Uma das formas de alimentar o sentimento de esperança é a construção de
expressões conhecidas como “palavras de ordem”. Na Idade Média, por exemplo,
uma pequena frase foi o estopim da mais demorada e sangrenta campanha de guerra
que se conhece. “Deus o quer”, bradou emocionado o Papa Urbano II, diante de
uma multidão ensandecida pelo ódio aos muçulmanos que ocupavam a Terra
Santa. “Deus o quer”, gritava Pedro, o
Eremita, circulando entre os revoltados aldeões. Em poucos segundos, todos
gritavam “Deus o quer!” e ali mesmo se engajavam na luta armada, originando as
Cruzadas, que ensanguentaram a Europa.
Mas, para haver luta, precisa-se de inimigo. E então, o líder
populista usa o expediente do maniqueísmo. Principia por identificar os
responsáveis, segundo ele, pela crise atual. Normalmente, esses responsáveis
são os opositores políticos. A seguir, trata de demonizá-los, segundo a lógica maniqueísta
de “luz e trevas”. Assim, brota o mais deletério
elemento da manipulação populista: o ódio.
O ódio é uma mistura irracional de todos os sentimentos de
medo, que se personifica no opositor. O “outro” é o causador das desventuras
individuais transportadas ao coletivo. Tem que ser rejeitado, desprezado,
desqualificado e, em última instância, destruído. Essa é a lógica implícita do
discurso populista, ainda que o autor da fala não o admita. A dissimulação
também faz parte do jogo.

Registros de coordenadas-alvo
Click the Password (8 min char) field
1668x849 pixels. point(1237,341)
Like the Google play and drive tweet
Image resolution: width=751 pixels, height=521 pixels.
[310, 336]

**CONJUNTO DE TAREFAS**
a - Responda com base no texto sobre o discurso populista:
(i) Que papa bradou "Deus o quer" diante da multidão?
(ii) De que expediente o líder populista se vale para ter um inimigo?
(iii) Como o texto define o ódio?
b - Transcreva fielmente o trecho do texto sobre o discurso populista que vai de "Uma das formas" a "ensanguentaram a Europa.".
c - Dê continuidade ao texto sobre o discurso populista a partir da última frase apresentada.

**OS RESULTADOS**
a -
(i) O Papa Urbano II.
(ii) Do maniqueísmo.
(iii) Como uma mistura irracional de todos os sentimentos de medo, que se personifica no opositor.

b -
Uma das formas de alimentar o sentimento de esperança é a construção de
expressões conhecidas como “palavras de ordem”. Na Idade Média, por exemplo,
uma pequena frase foi o estopim da mais demorada e sangrenta campanha de guerra
que se conhece. “Deus o quer”, bradou emocionado o Papa Urbano II, diante de
uma multidão ensandecida pelo ódio aos muçulmanos que ocupavam a Terra
Santa. “Deus o quer”, gritava Pedro, o
Eremita, circulando entre os revoltados aldeões. Em poucos segundos, todos
gritavam “Deus o quer!” e ali mesmo se engajavam na luta armada, originando as
Cruzadas, que ensanguentaram a Europa.

c -
Caudilhos, líderes, heróis, salvadores da pátria, são
personagens do imaginário infantil, daquele tempo em que, quando em desvantagem
nas brigas de rua, a gente corria contar pro papai ou pro irmão mais velho, na
esperança de que alguém tomasse as nossas dores. Crescemos, nos tornamos adultos e nos é
imputada uma carga de responsabilidades pessoais. Teoricamente, não há mais
lugar para o pensamento infantil de “vou contar pro meu pai”. Mas o
subconsciente, às vezes, é traiçoeiro; basta que alguém use as palavras-chave e
toque nos pontos sensíveis de nossa experiência, para que, sem perceber, nos
peguemos repetindo palavras de ordem e alimentando expectativas de mudança. Esse
é o sustentáculo dos políticos profissionais. Graças a essa característica da
mente humana, muitos inúteis perpetuam-se em cargos públicos.
Mas, como dissemos, estamos em tempo de eleições. Diante dessa
reflexão, há perguntas que se pode fazer a si mesmo:
Qual é o discurso do meu
candidato? É um idealismo utópico, sem alicerces definidos?
É um tecnicismo
frio, onde tudo se resume a dados, estatísticas e percentuais?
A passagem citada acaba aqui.